Durch den vorliegenden Verordnungsentwurf entsteht unmittelbar kein wesentlicher Vollzugsaufwand.
- 2. Die Managementregeln und Indikatoren der nationalen Nachhaltigkeitsstrategie wurden geprüft. Die Verordnung berührt keine Aspekte einer nachhaltigen Entwicklung.
Auswirkungen von gleichstellungspolitischer Bedeutung sind nicht zu erwarten
II. Zu den einzelnen Vorschriften
Zu Artikel 1
Zu Nummer 1a:
Um den Bedenken der Kommission entgegenzukommen und um Unklarheiten über die Reichweite des Rechtsschutzes im Auswahlverfahren nach der BADV zu beseitigen, wird die Spezialzuweisung zum Verwaltungsgericht nach Satz 5 des § 7 Absatz 1 BADV gestrichen. Zukünftig ergibt sich die Eröffnung des Verwaltungsrechtswegs aus der Generalklausel des § 40 Absatz 1 VwGO.
Zu Nummer 1b:
Bei der in § 7 Absatz 4 BADV und Art. 11 Absatz 1 Buchstabe d der Richtlinie genannten Frist von sieben Jahren handelt es sich um eine Maximalfrist. Auch die Festsetzung einer kürzeren Frist ist rechtlich zulässig und kann überdies sinnvoll und sogar sachlich geboten sein. Unabhängig davon wird durch die Ergänzung des § 7 Absatz 5 Satz 1 der BADV klargestellt, dass in jedem Fall ein neues Auswahlverfahren durch die Genehmigungsbehörde erfolgen muss.
Zu Nummer 2:
Die Auswahl und Unterrichtung der Teilnehmer erfolgt - auch bei einem eventuellen Ausschluss in der Vorauswahlphase -, solange der Flugplatzunternehmer direkt oder indirekt Bodenverkehrsdienstleistungen erbringt, allein durch die Luftfahrtbehörde mittels Verwaltungsakt. Die Luftfahrtbehörde allein ist insoweit Herrin des gesamten zweistufigen Auswahlverfahrens. Entsprechend sind die Ausschreibungen der Flughäfen inzwischen gestaltet. Seit der gerichtlichen Klärung entspricht die Praxis der deutschen Behörden in Bezug auf die Vorauswahl der Dienstleister den Vorgaben aus Artikel 11 Absatz 1 Buchstabe c der Richtlinie.
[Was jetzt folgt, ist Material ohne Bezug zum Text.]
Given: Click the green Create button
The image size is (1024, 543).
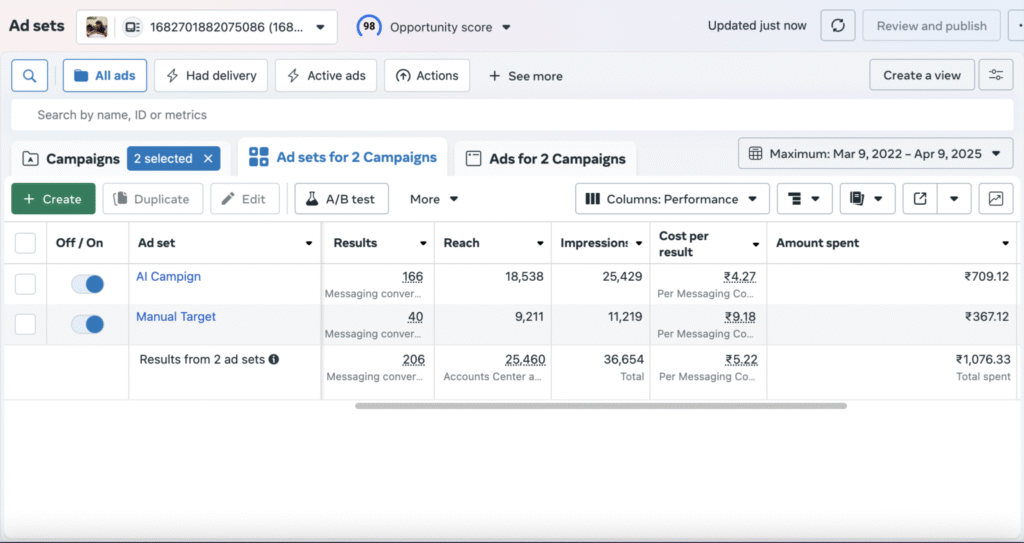Looking at the screenshot, I should click(x=53, y=199).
Zur Klarstellung der behördlichen Praxis wird in Anlage 2 (zu § 7 BADV) 2.3 Absatz 3 ein neuer Satz eingefügt und in Absatz 5 werden die ersten zwei Sätze durch einen neuen Satz ersetzt.
Zu Nummer 3:
Gemäß den Bestimmungen des Artikels 1 Absatz 1 Buchstabe b und Absatz 2 der Richtlinie ist die Anzahl der Selbstabfertiger an den Flughäfen Dresden und Münster/Osnabrück unbegrenzt; die Anlage 5 der BADV wird daher entsprechend angepasst.
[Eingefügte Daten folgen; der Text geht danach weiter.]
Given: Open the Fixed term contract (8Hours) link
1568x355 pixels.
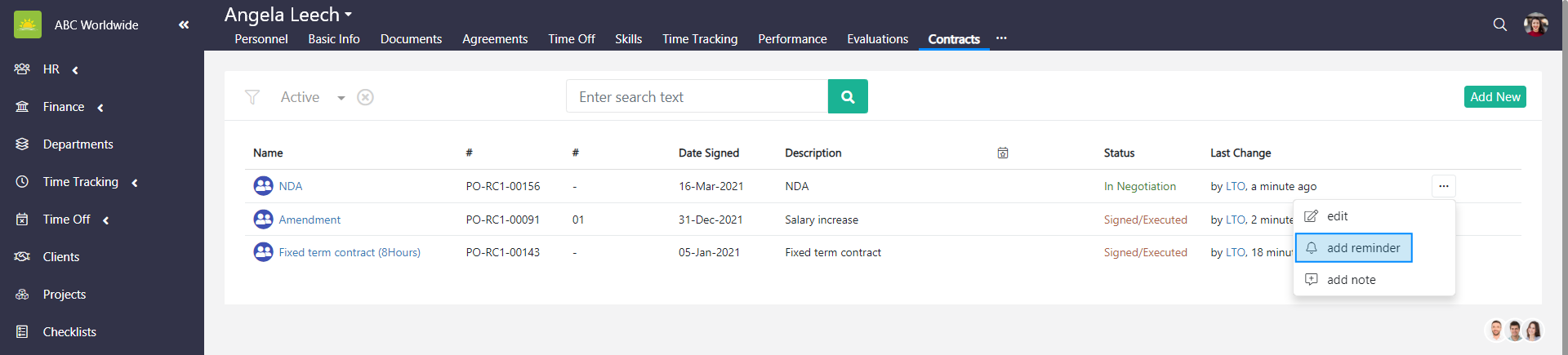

Der Flughafen Tempelhof wird inzwischen nicht mehr betrieben. Die Bestimmungen zu diesem Flughafen in Anlage 5 zur BADV werden daher aufgehoben.
Zu Artikel 2
Diese Vorschrift regelt das Inkrafttreten entsprechend den Anforderungen von Artikel 82 Absatz 2 Satz 1 des Grundgesetzes.
Anlage
Stellungnahme des Nationalen Normenkontrollrates gem. § 6 Abs. 1 NKR-Gesetz:
NKR-Nr. 1525:
Entwurf einer Vierten Verordnung zur Änderung der Bodenabfertigungsdienst-Verordnung
Der Nationale Normenkontrollrat hat den Entwurf der o.g. Verordnung auf Bürokratiekosten, die durch Informationspflichten begründet werden, geprüft.
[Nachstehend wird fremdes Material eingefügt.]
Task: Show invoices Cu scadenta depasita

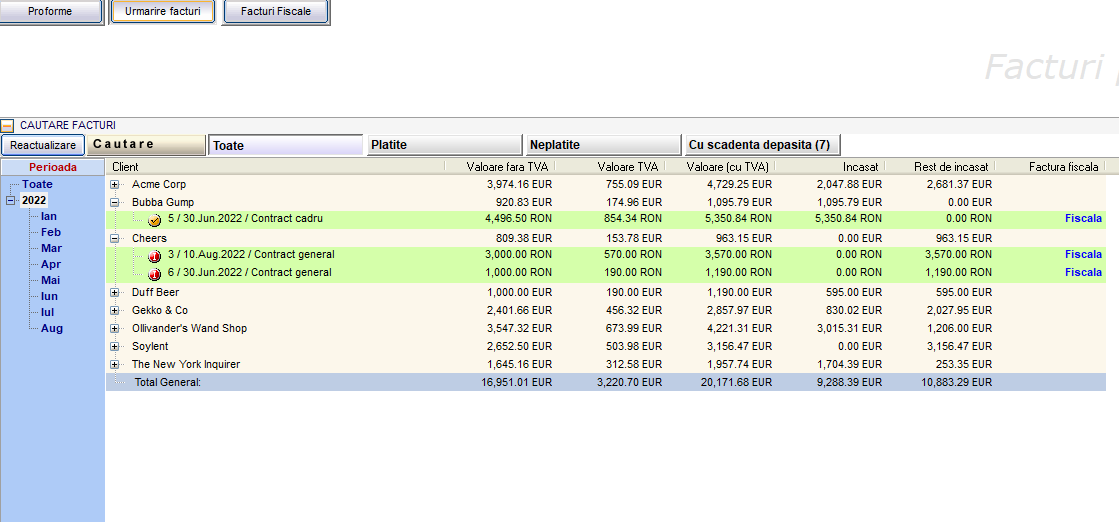Action: point(761,145)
Mit dem Verordnungsentwurf werden keine Informationspflichten für die Wirtschaft, die Verwaltung sowie Bürgerinnen und Bürger eingeführt, geändert oder aufgehoben.
Der Nationale Normenkontrollrat hat im Rahmen seines gesetzlichen Prüfauftrages daher keine Bedenken gegen das Regelungsvorhaben.